Brief
Make an exact copy of the entries below, with all images left out.

*** Record extracts Section Begins ***

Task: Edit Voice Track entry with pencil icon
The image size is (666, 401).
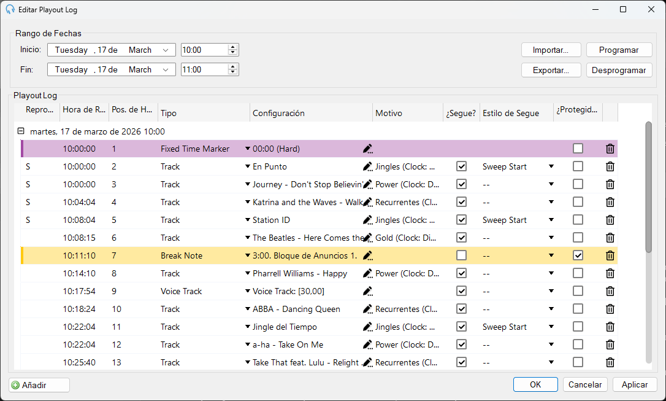Action: click(x=368, y=291)
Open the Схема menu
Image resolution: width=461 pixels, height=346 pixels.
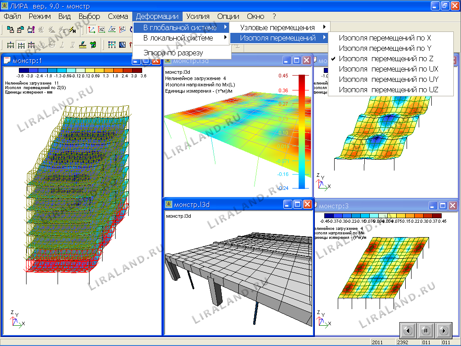click(x=118, y=16)
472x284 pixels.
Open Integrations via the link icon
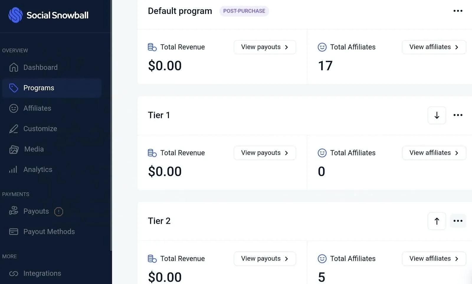[x=14, y=273]
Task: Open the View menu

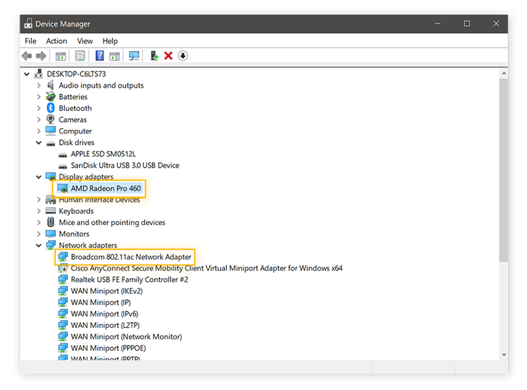Action: [85, 41]
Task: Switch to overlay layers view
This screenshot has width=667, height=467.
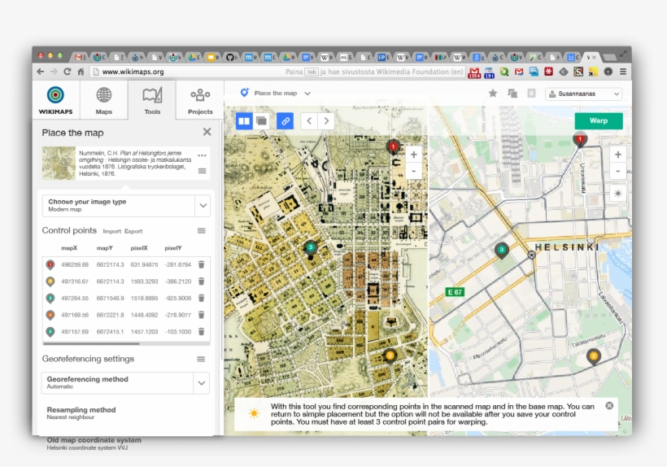Action: pyautogui.click(x=262, y=121)
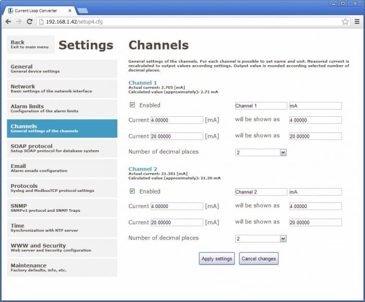Bookmark this page with the star icon
The height and width of the screenshot is (302, 365).
tap(345, 21)
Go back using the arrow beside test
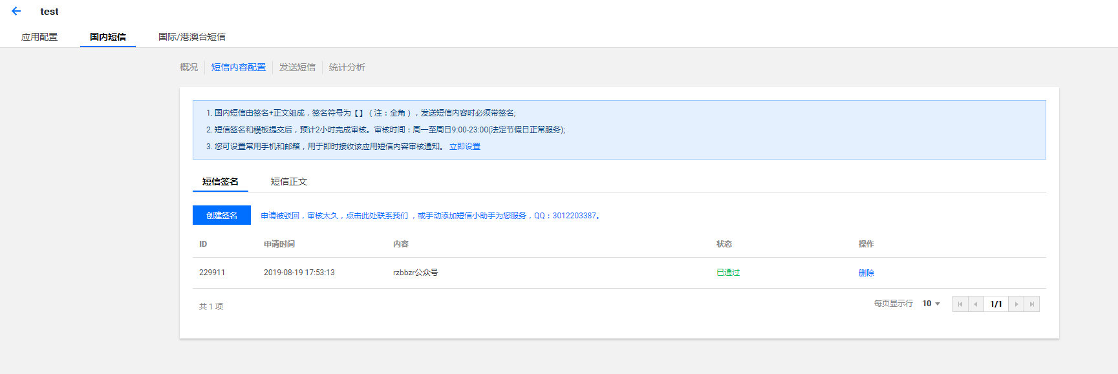The image size is (1118, 374). click(16, 11)
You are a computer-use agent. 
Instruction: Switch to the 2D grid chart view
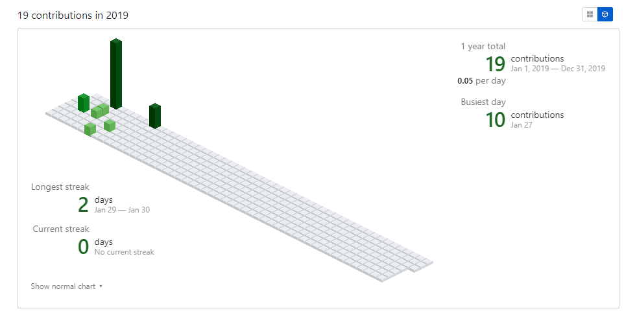point(590,14)
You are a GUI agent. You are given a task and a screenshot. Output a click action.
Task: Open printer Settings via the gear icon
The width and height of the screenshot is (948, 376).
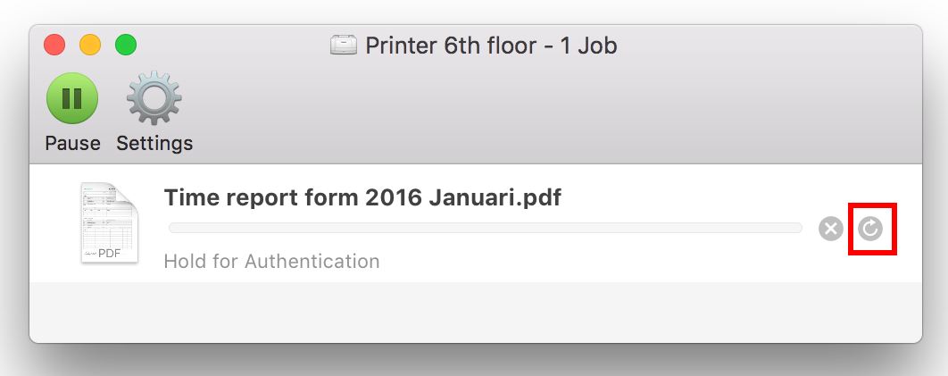(154, 98)
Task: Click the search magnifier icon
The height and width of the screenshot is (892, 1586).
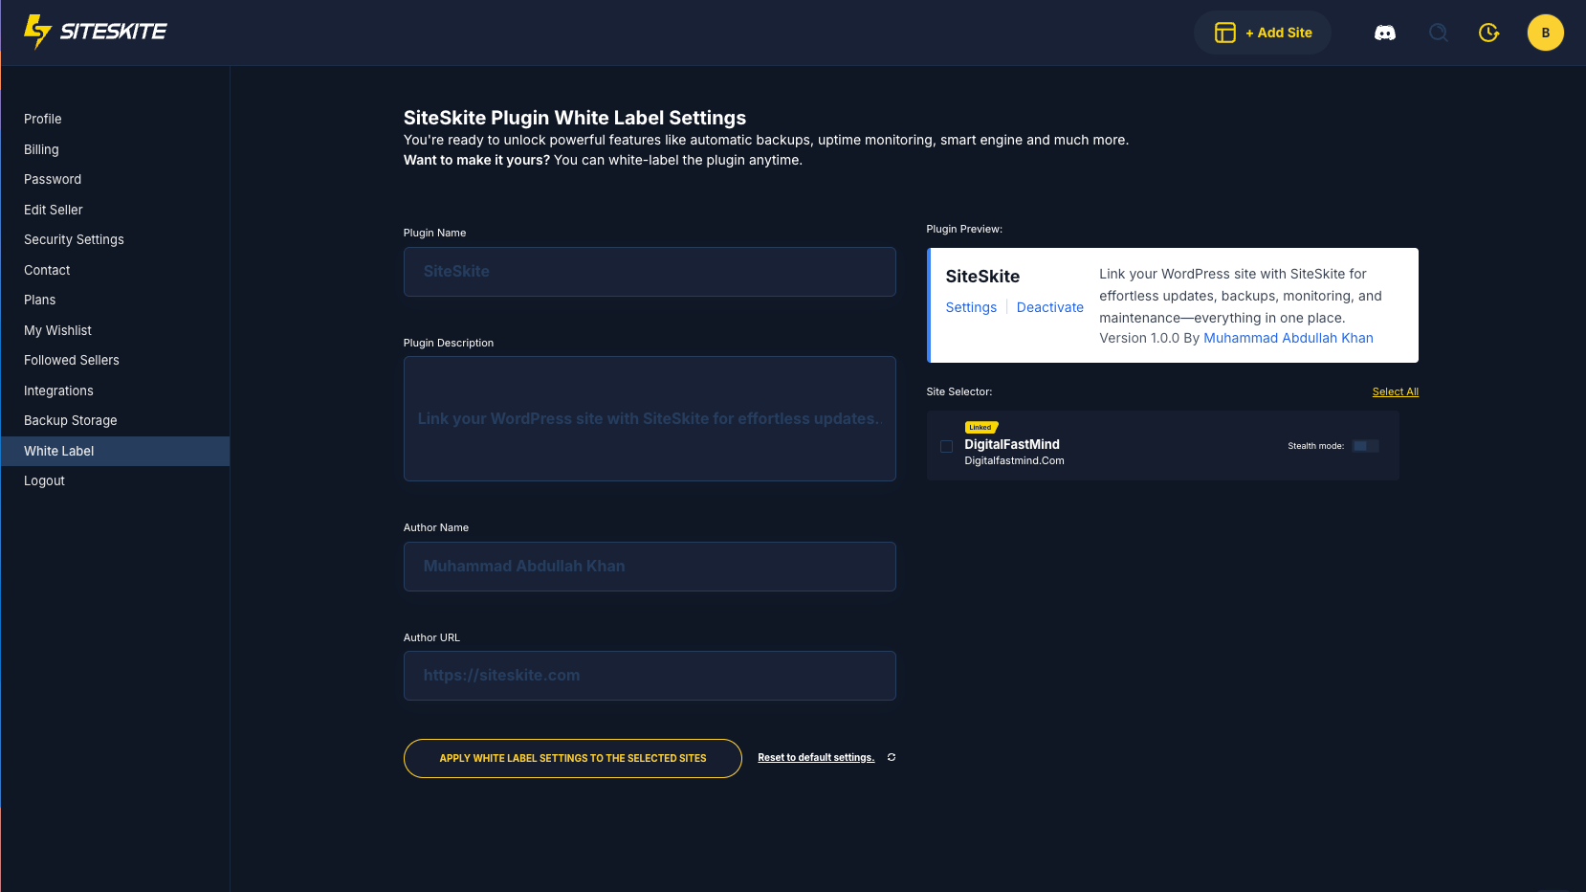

*** Record extracts Section Ends ***

Answer space
Task: Edit Voice Track entry with pencil icon
The image size is (666, 401).
Action: click(x=368, y=291)
Open the Схема menu
Image resolution: width=461 pixels, height=346 pixels.
click(x=118, y=16)
472x284 pixels.
Open Integrations via the link icon
[x=14, y=273]
Task: Open the View menu

Action: [85, 41]
Task: Switch to overlay layers view
This screenshot has width=667, height=467.
Action: pyautogui.click(x=262, y=121)
Bookmark this page with the star icon
The height and width of the screenshot is (302, 365).
tap(345, 21)
Go back using the arrow beside test
The image size is (1118, 374). click(16, 11)
You are a computer-use agent. 
Instruction: Switch to the 2D grid chart view
point(590,14)
You are a GUI agent. You are given a task and a screenshot. Output a click action.
Task: Open printer Settings via the gear icon
The width and height of the screenshot is (948, 376).
(154, 98)
Task: Click the search magnifier icon
The height and width of the screenshot is (892, 1586).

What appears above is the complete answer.